「解体撤去工事(解撤)・撤去費用・取壊費」が経費になる理由

解体費用を経費で落としてよい根拠は?

なんとなく、タイトルの取引金額は固定資産の取得価額ではなく、経費にしている人が多いと思いますが、「なんで?」と聞かれたらどう答えますか?

この処理の根拠は、法人税基本通達7-3-6(土地とともに取得した建物等の取壊費等)です。

土地を利用する目的で建物を取り壊したら、その取壊費用は土地の取得価額に含めるという通達です。

これを反対にすると、「土地を利用する目的で建物を取り壊したのでないなら、その取壊費は土地の取得価額に含めない」。つまり、経費になるということです。

根拠は分かったが、なぜそうなるのか?

法基通7-3-6で、取壊費が取得価額となる(経費にならない)趣旨が分かれば、その反対側が、経費になる理由です。

法基通7-3-6が想定しているケースは、土地を古家ごと買い取ってから、買い手がその古家を解体する取引です。

このように、売り手が古家をあらかじめ解体しておいてくれない場合、解体費用の分、土地の値段を値引いてもらわないと、買い手は買いたいとは思えません。

そこで価格交渉が行われ、古家つき土地の値段は、解体費用の分、安くなっているはずです。

土地売買代金=土地の取得価額-解体費用

この割安な土地売買代金を、本来の土地の取得価額(時価)に戻すために、解体費用を足し戻そうというのが、法基通7-3-6の趣旨です。

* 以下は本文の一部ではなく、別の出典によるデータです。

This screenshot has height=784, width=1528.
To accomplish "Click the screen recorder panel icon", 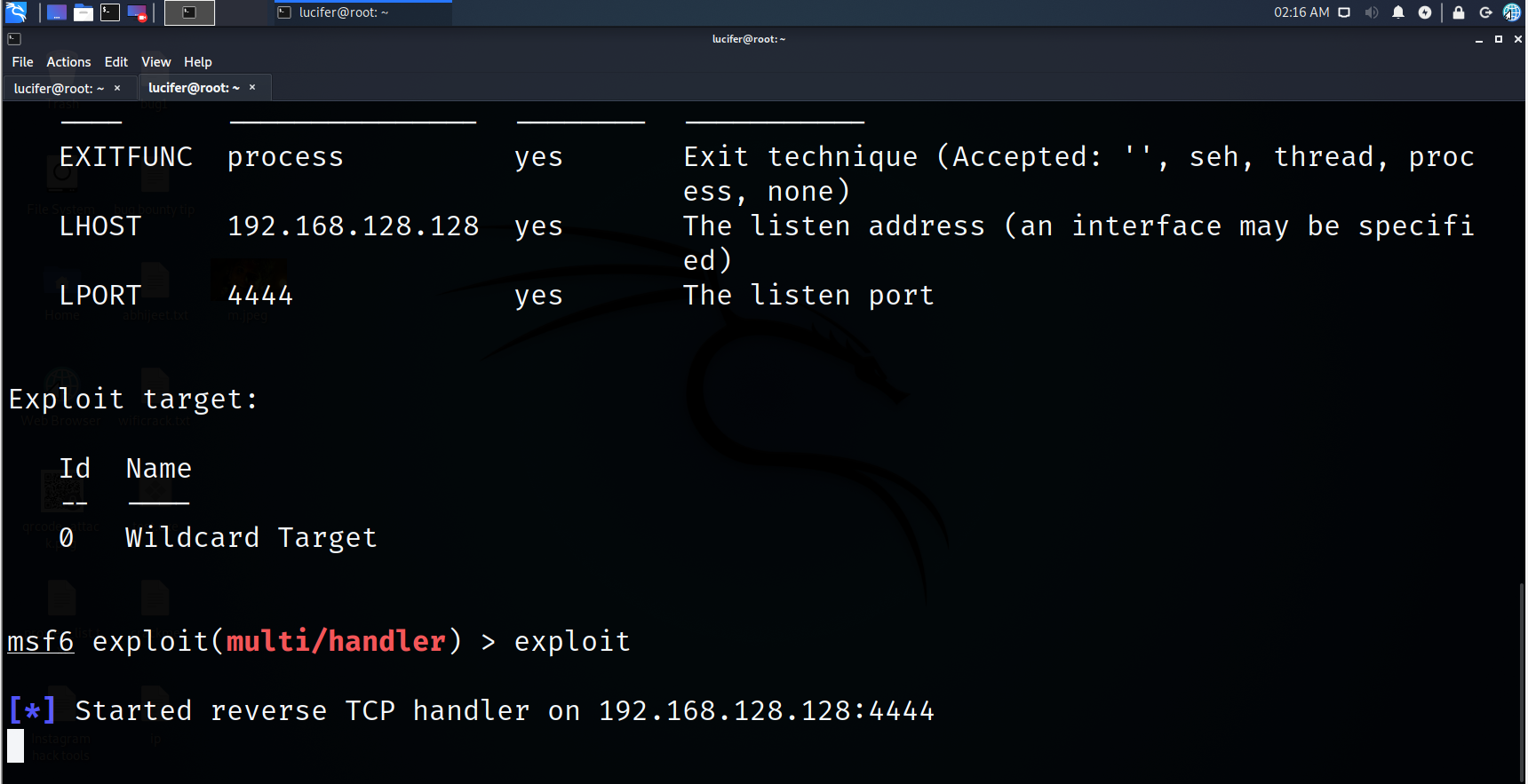I will [x=137, y=12].
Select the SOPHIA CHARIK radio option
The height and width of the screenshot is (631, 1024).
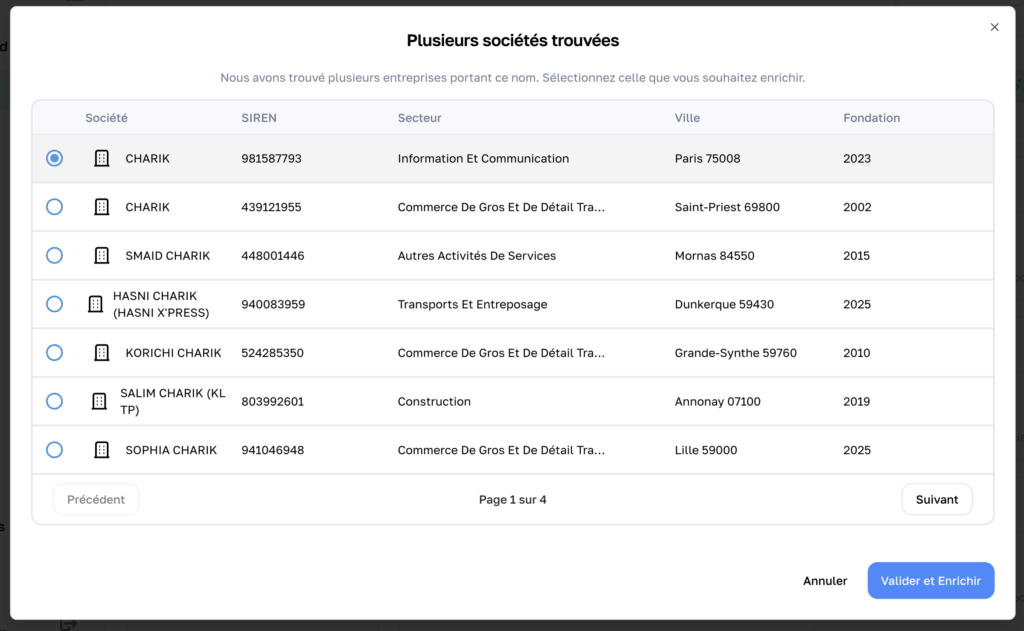pos(54,450)
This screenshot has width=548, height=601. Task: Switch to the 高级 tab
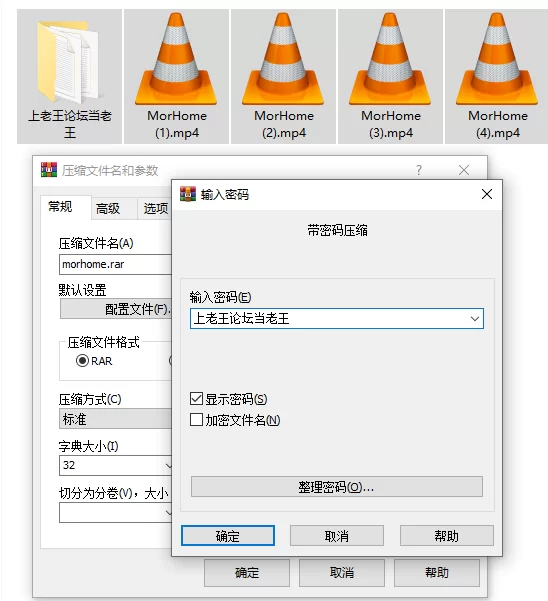[x=108, y=209]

上の式の右辺の解体費用を、左辺に移項して取得価額を算出するための通達です。

土地売買代金+解体費用=土地の取得価額

結論

法律や通達には、肝心のところが書かれないという性質があります。

この通達でいえば、「当初からその建物等を取り壊して土地を利用する目的であることが明らかであると認められるとき」とは何か。

その一つは、「買い手が負担する建物の解体費用の分、土地の代金が安くなっているとき」です。

その割安な土地売買代金を、取得価額(時価)に戻すために、解体費用を取得価額に含める。

そうでなければ、解体費用は経費になる。

解体費用は資本的支出かという観点で見ても、古家の解体費用をかけたことで、新しく建てる上物の価値が上がるわけではないので、資本的支出とも言えません。

よって、撤去工事等が、法基通7-3-6が前提としている事情(本体が撤去費用分安くなっている等)にあてはまらず、設置費用等(固定資産の付随費用)にも該当しない場合には、原則として経費になると考えられます。